One of sequence is TACGTAGGTGGCAAGCGTTATCCGGAATTATTGGGCGTAAAGCGCGCGCAGGTGGTTTCTTAAGTCTGATGTGAAAGCCCACGGCTCAACCGTGGAGGGTCATTGGAAACTGGGAGACTTGAGTGCAGAAGAGGAAAGTGGAATTCCATGTGTAGCGGTGAAATGCGTAGAGATATGGAGGAACACCAGTGGCGAAGGCGACTTTCTGGTCTGTAACTGACACTGAGGCGCGAAAGCGTGGGGAGCAAACAGGATTAGAAACCCCAGTAGTCCGGCTGAC. I don’t know why this sequence was assigned to Planococcaceae.

Is this DADA2 issue or really mock data contamination? Thanks.

That sequence is BLASTing to Bacillus cereus (or another Bacillus sp.), which is one of the expected taxa added to the mock community.

Sounds like it is not contamination, sounds like it is an issue with sequence error or taxonomy misclassification (quite possibly a misannotation in your reference database?).

I’ve used this mock community pretty extensively for benchmarking and never had any hits assigned to Planococcaceae, though I was using Greengenes and not SILVA as a reference database, e.g., you can check out some precomputed results for various taxonomy classifiers here: https://github.com/caporaso-lab/tax-credit-data/tree/master/data/precomputed-results/mock-community/mock-20/gg_13_8_otus

So this might be related to the database you are using?

Thanks.
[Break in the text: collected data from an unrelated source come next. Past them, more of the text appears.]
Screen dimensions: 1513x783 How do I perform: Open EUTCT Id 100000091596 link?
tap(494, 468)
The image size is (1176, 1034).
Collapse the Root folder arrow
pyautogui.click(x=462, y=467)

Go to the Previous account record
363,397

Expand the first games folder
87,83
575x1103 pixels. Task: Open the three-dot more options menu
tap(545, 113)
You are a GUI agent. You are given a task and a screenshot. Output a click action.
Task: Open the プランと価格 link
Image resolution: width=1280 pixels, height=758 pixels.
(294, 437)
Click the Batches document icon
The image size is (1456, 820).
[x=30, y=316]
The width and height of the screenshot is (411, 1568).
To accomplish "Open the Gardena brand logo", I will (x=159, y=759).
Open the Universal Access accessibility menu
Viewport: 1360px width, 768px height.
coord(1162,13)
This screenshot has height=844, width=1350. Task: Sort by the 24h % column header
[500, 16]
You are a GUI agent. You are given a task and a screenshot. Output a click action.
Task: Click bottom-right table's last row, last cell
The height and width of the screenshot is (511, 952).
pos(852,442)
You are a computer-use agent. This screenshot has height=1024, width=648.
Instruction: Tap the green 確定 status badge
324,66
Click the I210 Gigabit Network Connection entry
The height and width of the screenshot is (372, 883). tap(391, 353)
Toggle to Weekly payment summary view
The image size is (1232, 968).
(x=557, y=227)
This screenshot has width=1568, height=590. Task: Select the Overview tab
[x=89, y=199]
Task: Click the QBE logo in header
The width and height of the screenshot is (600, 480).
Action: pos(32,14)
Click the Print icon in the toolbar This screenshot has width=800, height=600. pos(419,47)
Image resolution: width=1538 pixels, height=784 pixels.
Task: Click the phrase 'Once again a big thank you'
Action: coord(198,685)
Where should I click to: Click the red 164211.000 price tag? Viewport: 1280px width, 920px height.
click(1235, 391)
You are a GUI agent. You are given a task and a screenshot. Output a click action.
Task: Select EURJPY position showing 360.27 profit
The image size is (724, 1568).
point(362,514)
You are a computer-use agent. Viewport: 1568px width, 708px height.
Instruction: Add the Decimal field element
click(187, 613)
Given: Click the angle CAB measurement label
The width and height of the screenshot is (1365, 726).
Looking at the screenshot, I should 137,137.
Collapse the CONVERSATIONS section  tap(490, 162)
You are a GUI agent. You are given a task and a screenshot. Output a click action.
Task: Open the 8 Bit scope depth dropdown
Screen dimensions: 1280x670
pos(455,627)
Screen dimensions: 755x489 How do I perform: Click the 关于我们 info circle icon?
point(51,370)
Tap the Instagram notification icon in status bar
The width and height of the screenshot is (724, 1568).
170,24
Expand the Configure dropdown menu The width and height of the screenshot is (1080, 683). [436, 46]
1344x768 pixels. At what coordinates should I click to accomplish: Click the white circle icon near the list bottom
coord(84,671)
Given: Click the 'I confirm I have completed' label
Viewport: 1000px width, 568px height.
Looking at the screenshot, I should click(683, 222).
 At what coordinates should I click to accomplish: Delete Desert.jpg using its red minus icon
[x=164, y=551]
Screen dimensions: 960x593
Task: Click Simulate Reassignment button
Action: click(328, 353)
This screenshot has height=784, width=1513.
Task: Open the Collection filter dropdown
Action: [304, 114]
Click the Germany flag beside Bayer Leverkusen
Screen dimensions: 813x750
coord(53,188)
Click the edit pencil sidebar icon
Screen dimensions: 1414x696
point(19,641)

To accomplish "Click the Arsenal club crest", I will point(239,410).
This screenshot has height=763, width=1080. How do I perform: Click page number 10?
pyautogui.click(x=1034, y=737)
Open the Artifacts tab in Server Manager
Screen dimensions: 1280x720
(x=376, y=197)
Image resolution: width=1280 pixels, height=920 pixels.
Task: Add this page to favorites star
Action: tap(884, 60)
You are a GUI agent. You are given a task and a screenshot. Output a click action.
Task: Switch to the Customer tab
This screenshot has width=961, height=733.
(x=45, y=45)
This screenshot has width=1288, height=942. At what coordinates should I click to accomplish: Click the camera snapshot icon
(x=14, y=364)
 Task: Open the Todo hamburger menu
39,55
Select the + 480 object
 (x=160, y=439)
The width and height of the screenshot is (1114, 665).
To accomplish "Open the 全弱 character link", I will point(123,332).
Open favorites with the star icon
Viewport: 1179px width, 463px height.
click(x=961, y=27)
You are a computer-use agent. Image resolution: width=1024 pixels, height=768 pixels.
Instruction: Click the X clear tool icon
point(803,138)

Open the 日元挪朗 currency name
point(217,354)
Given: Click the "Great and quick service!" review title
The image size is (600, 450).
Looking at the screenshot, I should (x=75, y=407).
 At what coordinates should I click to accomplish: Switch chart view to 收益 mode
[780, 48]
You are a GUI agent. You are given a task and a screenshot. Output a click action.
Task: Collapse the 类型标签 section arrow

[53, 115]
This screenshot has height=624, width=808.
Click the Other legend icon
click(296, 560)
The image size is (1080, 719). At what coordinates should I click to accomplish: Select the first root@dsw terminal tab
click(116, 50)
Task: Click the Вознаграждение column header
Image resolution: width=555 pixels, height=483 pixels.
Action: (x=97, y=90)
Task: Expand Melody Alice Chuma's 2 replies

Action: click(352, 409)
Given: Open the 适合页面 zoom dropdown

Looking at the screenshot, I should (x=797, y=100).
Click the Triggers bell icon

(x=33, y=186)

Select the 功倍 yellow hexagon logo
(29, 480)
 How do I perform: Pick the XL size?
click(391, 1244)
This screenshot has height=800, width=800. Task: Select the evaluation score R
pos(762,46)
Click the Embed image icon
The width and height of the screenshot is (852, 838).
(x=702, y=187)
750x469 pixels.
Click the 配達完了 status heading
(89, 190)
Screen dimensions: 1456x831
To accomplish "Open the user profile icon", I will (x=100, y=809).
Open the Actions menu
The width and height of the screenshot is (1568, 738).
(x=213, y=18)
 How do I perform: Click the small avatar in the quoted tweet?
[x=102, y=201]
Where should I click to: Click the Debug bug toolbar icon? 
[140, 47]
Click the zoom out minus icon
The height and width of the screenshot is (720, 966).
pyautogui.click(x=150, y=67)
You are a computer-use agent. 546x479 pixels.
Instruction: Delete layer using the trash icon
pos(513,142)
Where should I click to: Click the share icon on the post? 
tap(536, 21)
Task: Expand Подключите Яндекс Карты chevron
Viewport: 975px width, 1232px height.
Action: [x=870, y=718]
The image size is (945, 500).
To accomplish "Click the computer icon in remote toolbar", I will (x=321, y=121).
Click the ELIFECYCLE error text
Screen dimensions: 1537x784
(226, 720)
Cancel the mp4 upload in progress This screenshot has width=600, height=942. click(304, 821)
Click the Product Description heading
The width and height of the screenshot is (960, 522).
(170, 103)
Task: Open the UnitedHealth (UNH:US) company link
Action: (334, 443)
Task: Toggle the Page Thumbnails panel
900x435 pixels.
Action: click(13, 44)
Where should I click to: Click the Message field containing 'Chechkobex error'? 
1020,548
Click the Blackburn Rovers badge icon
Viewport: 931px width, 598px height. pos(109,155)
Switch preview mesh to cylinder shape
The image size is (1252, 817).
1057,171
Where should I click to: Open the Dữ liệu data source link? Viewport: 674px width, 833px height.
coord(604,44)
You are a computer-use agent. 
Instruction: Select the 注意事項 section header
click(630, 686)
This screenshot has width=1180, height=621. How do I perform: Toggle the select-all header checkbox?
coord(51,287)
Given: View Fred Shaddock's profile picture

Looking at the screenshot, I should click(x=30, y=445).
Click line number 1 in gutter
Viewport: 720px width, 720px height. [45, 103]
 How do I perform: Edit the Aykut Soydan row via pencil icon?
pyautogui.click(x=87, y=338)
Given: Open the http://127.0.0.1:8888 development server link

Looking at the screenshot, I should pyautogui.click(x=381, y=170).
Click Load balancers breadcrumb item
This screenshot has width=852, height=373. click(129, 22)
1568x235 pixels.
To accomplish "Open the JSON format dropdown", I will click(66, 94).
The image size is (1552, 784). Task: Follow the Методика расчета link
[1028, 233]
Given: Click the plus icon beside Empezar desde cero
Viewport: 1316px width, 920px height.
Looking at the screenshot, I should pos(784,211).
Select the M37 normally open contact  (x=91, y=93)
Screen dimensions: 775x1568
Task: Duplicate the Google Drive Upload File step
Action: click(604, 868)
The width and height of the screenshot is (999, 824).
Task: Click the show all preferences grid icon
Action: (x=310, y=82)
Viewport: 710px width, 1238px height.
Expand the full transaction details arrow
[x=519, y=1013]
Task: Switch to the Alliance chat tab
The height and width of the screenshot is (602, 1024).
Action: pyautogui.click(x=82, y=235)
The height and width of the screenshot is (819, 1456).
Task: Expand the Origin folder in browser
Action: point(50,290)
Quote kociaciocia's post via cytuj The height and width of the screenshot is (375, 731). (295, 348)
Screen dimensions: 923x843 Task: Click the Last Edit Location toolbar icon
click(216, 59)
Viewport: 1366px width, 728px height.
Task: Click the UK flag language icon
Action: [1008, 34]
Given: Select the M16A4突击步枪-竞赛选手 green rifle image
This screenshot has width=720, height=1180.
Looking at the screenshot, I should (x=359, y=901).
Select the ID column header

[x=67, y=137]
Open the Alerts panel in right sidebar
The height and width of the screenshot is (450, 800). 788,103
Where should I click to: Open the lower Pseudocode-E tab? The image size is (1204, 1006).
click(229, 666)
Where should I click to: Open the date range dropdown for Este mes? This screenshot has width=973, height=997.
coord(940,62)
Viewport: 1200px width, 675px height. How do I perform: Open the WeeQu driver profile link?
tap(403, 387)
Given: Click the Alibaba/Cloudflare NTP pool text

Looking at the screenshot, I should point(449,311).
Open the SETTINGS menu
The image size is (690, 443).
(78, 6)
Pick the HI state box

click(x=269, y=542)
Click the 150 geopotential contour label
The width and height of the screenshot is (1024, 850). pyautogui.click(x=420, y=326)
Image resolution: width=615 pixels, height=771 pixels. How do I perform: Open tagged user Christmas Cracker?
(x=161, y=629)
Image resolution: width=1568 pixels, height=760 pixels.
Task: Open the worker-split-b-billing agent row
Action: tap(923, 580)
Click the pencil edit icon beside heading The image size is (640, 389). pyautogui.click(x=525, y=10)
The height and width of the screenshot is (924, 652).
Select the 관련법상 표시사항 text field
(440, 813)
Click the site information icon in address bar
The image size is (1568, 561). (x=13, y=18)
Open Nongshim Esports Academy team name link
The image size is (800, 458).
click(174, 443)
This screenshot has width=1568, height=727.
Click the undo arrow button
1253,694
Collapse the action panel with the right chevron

I tried to use GG_13_8_97 as you suggested, it seems to be correct one. But I tried different version of SILVA database from v123 to v132. it still shows Planococcaceae as family level.

Did you use SILVA for mock dataset? Thanks a lot for your comments.

There might be a Bacillus sequence in the SILVA database that is misannotated as Planococcaceae.

The expected taxonomies are provided for both SILVA and GG, but I have not tested mock-20 specifically with the SILVA database.